Abstract

Requisite amounts of carbon interact with dislocations in deformed drum steel composing the note platform for the Caribbean steel drum (or pan) to produce complex, nonlinear behavior, especially notable in harmonic frequency spectra. Experiments on flat, circular disks prepared from high-quality, low-carbon (0.04 wt.% C) drum steel illustrate harmonic spectrum changes and frequency peak variation (which appear to occur by splitting), which is related to characteristic deformation (or strain). This, in turn, is related to dislocation density. Similar frequency variation characteristics were also observed in actual drum notes.
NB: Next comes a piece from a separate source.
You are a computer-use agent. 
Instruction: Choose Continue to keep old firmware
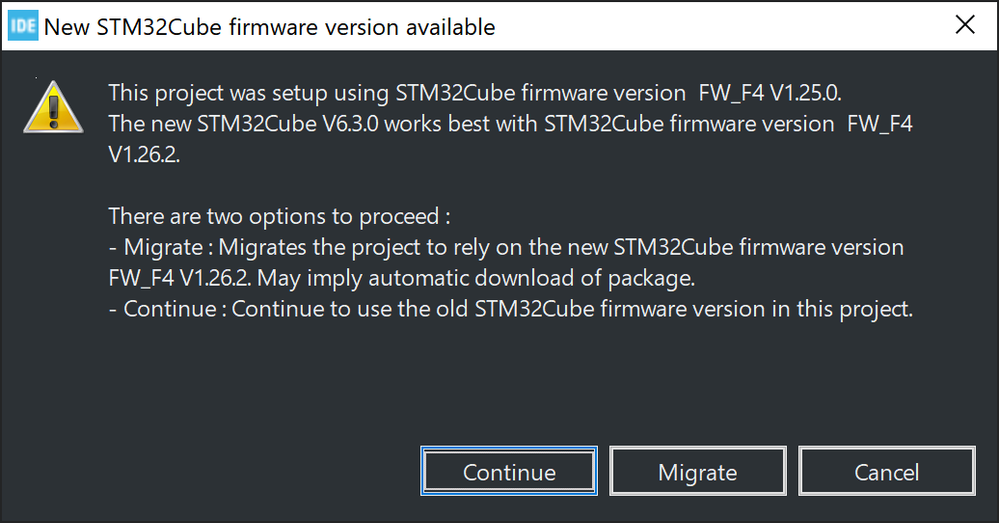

Detailed texture measurements revealed only about 3% variation in the elastic moduli for the undeformed and heavily deformed drum steel. Detailed tempering diagrams illustrate the variations of residual microhardness with aging temperature, time, strain, and carbon content, while stress–strain diagrams show more detailed carbon dislocation dynamic interactions. While strain aging is a prominent feature of drum tempering, high-quality instruments can be developed and tuned even without noticeable strain aging by varying the methodology to manipulate the internal stresses to produce requisite elastic–plastic interactions. This could be achieved by strain-induced ordering of interstitial carbon (Snoek effect) and by dislocation pinning and unpinning by carbon atoms in a dynamic fashion (Portevin–Le Châtelier effect). A carbon threshold occurs below about 0.02 wt.% C and an anomalous hardening occurs in drum steels heat-treated at 800 °C due to martensite nucleating and growing at the original ferrite grain boundaries upon quenching. This microstructure is carbon-dependent, increasing with increasing carbon content above the ∼0.02 wt.% C threshold. Below this carbon threshold, there is no strain aging or high-temperature hardening. Frequency spectra from heat-treated disks show an enhancement of the frequency variations and the generation of more harmonics.